The second wave of guilt is felt only by some, and it directly involves the once-hopeful nation of the Congo. America’s desire for cheap diamonds and cobalt leads to a scheme that will put the leader they want in charge of the country, a plan which will overthrow the newly-elected Patrice Lumumba, voice of the Congolese. Western guilt lies leaden on the shoulders of most (but not all) of the Price women, the actions of the Belgians in the colonial era and the actions of their own American countrymen in the post-colonial. Lives and hopes lost at the hands of their Western brethren force them to reconsider who they are as people, and to try their best to come to some sort of reconciliation.
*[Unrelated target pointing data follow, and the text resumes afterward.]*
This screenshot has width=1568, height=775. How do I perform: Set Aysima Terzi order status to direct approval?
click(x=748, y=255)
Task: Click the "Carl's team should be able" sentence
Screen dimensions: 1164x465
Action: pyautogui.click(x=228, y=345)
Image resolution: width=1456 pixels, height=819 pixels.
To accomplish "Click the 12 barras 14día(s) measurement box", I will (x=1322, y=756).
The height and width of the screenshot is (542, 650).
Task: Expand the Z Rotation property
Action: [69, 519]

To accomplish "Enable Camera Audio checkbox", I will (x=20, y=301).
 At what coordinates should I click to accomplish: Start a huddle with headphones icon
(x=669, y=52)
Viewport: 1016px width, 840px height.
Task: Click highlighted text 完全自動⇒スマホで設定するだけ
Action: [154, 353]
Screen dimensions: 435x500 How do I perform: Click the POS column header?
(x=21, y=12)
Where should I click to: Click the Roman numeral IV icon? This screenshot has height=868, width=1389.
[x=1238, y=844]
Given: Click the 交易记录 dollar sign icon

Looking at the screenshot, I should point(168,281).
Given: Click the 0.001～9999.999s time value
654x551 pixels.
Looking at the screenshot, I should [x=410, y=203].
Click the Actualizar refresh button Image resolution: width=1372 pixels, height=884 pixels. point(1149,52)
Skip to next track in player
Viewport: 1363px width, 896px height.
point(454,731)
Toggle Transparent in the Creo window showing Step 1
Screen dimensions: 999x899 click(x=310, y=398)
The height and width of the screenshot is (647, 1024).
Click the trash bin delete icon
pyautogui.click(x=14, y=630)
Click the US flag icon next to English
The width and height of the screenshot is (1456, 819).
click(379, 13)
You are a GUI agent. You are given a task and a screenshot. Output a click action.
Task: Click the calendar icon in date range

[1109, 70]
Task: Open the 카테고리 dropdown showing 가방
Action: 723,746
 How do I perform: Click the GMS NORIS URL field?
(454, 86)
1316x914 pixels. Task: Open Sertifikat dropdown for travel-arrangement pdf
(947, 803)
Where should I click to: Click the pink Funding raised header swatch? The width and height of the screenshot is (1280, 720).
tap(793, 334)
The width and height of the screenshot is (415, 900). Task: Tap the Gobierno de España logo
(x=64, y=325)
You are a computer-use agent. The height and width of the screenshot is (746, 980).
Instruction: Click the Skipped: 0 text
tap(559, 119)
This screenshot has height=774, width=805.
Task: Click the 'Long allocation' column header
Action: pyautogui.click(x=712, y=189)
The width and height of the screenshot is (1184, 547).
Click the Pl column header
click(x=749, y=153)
Jim Raynor and Orleanna Price both have lines which, while appearing simple on the surface, speak volumes about who they are and what they’ve done with their lives. Facing his final decision Raynor says, “We are who we choose to be,” a line almost stupidly simple at first glance. In it, however, these seven words manage to encompass his decision to turn away from a life of crime to become a marshal, and then a rebel freedom fighter, a path Tychus looks upon scornfully. These words contain within them his choice to set aside revenge for closure, to save lives instead of sit back, and, finally, his decision to choose between what appears just and what could be redemption.
Orleanna, in the first few pages of the book, tells the reader, “One has only a life of one’s own.” This straightforward statement means more and more as the narrative progresses, yet from the beginning it reveals that she does not really feel needed or loved, and thus has only herself as company. As the novel goes on Orleanna makes her own pivotal decision, one that directly affects her remaining daughters and their lives to come. Opting to set aside her weak-willed self and to put on strength and intensity, she becomes a woman motivated by the eventual safety of what family she has left.
StarCraft II: Wings of Liberty and The Poisonwood Bible both feature protagonists who are riddled with guilt and yet seek freedom from it, who are forced to face it and move on, and who make their largest decisions in the midst of disaster, panic, and betrayal. Both have lived lives full of regrets, yet firmly choose to make one less mistake, for the sake of others and not for themselves.
Kingsolver, Barbara. The Poisonwood Bible. New York: Harper Flamingo, 1998. Print.
StarCraft II: Wings of Liberty. V 1.0.1.16195. 31 July 2010. Blizzard Entertainment. 31 July 2010.